What you need to do - Copy the lines of the listing below from the line containing "The height and width of the screenshot is (175, 258)." through the line containing "[x=41, y=109]", inclusive, reproducing each one unchanged.

═════ Entries supplied

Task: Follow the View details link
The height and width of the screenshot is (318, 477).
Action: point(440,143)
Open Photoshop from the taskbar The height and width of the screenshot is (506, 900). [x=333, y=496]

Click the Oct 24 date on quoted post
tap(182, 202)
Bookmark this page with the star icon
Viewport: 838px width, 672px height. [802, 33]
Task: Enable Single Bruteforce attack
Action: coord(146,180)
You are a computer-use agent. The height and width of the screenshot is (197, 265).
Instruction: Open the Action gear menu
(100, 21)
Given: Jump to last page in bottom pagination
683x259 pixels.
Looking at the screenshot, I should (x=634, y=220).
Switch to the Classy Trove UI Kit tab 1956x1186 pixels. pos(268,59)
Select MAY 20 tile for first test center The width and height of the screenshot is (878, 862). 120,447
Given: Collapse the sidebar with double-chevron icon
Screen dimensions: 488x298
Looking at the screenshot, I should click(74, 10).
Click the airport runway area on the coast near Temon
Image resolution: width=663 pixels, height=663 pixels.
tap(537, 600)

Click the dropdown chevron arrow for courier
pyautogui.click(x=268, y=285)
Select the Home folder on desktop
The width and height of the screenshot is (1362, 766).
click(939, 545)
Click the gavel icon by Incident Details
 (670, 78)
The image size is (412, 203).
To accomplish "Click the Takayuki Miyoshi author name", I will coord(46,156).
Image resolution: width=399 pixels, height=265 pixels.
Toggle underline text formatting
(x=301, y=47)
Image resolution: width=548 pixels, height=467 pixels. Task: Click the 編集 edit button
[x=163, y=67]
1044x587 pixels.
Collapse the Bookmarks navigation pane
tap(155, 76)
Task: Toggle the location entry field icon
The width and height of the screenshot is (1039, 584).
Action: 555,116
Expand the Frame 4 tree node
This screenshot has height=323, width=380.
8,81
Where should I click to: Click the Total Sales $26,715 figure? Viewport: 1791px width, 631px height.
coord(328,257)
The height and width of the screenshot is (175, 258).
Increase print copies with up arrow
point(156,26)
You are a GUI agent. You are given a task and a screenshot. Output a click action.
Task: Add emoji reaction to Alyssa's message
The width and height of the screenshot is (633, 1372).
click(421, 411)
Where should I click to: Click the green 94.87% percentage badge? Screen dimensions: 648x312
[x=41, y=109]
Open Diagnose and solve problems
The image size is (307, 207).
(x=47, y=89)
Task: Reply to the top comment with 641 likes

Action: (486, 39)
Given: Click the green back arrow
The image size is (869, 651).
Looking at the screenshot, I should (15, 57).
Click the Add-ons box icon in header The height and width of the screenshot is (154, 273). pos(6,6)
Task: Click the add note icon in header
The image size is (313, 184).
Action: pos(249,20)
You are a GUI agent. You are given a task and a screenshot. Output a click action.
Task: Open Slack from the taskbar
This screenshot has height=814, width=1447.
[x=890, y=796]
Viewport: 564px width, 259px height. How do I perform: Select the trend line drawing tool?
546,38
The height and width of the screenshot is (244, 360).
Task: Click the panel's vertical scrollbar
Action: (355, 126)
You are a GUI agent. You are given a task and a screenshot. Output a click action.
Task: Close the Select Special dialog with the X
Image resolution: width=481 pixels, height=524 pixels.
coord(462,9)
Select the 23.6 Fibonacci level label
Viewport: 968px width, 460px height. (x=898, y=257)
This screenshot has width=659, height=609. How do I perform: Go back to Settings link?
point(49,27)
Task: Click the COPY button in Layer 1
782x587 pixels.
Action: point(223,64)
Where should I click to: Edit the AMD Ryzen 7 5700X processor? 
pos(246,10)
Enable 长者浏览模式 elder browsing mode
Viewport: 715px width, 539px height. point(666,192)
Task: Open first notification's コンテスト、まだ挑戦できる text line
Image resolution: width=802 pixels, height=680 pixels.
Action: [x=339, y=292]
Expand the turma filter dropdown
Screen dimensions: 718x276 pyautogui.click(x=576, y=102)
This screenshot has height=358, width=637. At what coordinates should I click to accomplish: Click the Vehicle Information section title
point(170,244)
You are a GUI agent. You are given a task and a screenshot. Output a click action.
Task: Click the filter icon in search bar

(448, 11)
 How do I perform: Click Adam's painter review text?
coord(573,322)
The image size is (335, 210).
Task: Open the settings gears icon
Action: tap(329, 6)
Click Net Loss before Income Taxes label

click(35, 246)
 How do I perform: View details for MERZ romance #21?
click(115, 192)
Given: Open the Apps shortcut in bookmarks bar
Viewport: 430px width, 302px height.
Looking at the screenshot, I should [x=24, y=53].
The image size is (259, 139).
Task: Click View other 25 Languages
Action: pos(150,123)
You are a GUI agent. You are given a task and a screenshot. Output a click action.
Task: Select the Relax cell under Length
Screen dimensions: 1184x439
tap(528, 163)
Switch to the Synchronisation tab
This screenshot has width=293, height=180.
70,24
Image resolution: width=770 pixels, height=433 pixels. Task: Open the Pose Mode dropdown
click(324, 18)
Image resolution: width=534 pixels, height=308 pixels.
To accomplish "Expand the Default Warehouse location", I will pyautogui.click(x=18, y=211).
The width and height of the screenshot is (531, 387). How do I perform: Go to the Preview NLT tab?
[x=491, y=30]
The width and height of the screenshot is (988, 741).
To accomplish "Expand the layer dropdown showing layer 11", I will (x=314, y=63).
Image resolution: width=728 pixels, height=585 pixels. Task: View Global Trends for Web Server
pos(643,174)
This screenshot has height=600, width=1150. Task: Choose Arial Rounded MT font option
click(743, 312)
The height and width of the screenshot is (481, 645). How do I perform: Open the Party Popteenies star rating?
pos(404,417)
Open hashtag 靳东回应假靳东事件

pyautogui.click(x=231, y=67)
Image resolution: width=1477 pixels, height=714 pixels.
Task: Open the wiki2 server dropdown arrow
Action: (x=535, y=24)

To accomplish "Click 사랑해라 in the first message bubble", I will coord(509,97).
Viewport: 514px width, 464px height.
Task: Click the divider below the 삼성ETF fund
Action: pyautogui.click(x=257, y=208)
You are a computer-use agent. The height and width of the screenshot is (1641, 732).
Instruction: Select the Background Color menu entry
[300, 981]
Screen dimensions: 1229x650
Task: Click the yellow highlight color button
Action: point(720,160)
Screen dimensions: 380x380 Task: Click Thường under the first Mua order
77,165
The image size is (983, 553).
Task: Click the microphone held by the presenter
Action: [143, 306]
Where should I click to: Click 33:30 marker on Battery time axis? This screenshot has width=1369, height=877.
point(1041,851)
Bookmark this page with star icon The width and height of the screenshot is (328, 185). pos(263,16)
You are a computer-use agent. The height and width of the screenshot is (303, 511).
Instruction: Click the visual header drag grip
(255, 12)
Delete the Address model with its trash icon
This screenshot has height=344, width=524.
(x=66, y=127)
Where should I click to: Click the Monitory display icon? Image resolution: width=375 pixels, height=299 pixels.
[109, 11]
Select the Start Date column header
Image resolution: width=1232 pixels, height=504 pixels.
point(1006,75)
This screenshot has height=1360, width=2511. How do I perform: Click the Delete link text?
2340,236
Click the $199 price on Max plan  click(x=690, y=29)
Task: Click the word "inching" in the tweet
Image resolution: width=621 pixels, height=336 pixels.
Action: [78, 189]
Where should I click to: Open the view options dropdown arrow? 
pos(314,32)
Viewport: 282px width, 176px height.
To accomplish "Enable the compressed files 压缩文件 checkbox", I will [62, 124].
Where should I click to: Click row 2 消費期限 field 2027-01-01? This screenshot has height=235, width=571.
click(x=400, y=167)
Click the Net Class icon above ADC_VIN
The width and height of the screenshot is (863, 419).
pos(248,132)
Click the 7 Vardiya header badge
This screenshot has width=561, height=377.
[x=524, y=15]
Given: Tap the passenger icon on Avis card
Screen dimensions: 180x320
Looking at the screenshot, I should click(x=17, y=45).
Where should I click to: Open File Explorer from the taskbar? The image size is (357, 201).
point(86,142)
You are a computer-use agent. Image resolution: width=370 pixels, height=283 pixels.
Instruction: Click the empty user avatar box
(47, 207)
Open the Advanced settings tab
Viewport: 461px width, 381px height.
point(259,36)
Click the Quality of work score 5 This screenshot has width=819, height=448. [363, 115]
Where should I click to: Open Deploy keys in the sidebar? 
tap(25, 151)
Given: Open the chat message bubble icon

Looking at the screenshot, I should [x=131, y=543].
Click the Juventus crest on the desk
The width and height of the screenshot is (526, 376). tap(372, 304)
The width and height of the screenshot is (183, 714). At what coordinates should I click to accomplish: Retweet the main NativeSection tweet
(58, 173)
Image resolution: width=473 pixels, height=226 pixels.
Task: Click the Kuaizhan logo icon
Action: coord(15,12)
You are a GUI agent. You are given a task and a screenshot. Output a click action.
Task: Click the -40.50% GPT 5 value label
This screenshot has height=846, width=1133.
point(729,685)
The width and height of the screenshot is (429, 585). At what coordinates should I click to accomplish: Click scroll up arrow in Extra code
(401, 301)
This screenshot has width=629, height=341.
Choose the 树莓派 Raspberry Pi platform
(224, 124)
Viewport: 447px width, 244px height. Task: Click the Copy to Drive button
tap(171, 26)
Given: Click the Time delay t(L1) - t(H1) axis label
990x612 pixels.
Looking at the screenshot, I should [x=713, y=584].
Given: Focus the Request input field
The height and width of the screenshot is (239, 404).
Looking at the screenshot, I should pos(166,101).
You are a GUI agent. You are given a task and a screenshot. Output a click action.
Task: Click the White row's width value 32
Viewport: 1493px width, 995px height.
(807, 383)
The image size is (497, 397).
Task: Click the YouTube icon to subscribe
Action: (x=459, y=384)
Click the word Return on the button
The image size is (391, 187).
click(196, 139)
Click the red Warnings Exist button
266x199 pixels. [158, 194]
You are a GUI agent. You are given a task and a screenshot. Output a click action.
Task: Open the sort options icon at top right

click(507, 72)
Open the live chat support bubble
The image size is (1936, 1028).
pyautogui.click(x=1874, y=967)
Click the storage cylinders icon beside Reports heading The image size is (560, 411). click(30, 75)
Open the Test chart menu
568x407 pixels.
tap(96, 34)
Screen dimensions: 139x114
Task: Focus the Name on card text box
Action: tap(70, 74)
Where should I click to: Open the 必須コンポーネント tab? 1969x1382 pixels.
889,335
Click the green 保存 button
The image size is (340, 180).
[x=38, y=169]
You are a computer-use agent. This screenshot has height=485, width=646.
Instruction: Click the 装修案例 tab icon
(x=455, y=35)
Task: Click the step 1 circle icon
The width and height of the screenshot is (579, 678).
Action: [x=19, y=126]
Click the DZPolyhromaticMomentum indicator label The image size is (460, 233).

══════════

Written response -
The height and width of the screenshot is (175, 258).
Increase print copies with up arrow
point(156,26)
You are a GUI agent. You are given a task and a screenshot. Output a click action.
Task: Add emoji reaction to Alyssa's message
The width and height of the screenshot is (633, 1372).
click(421, 411)
Where should I click to: Click the green 94.87% percentage badge? Screen dimensions: 648x312
[x=41, y=109]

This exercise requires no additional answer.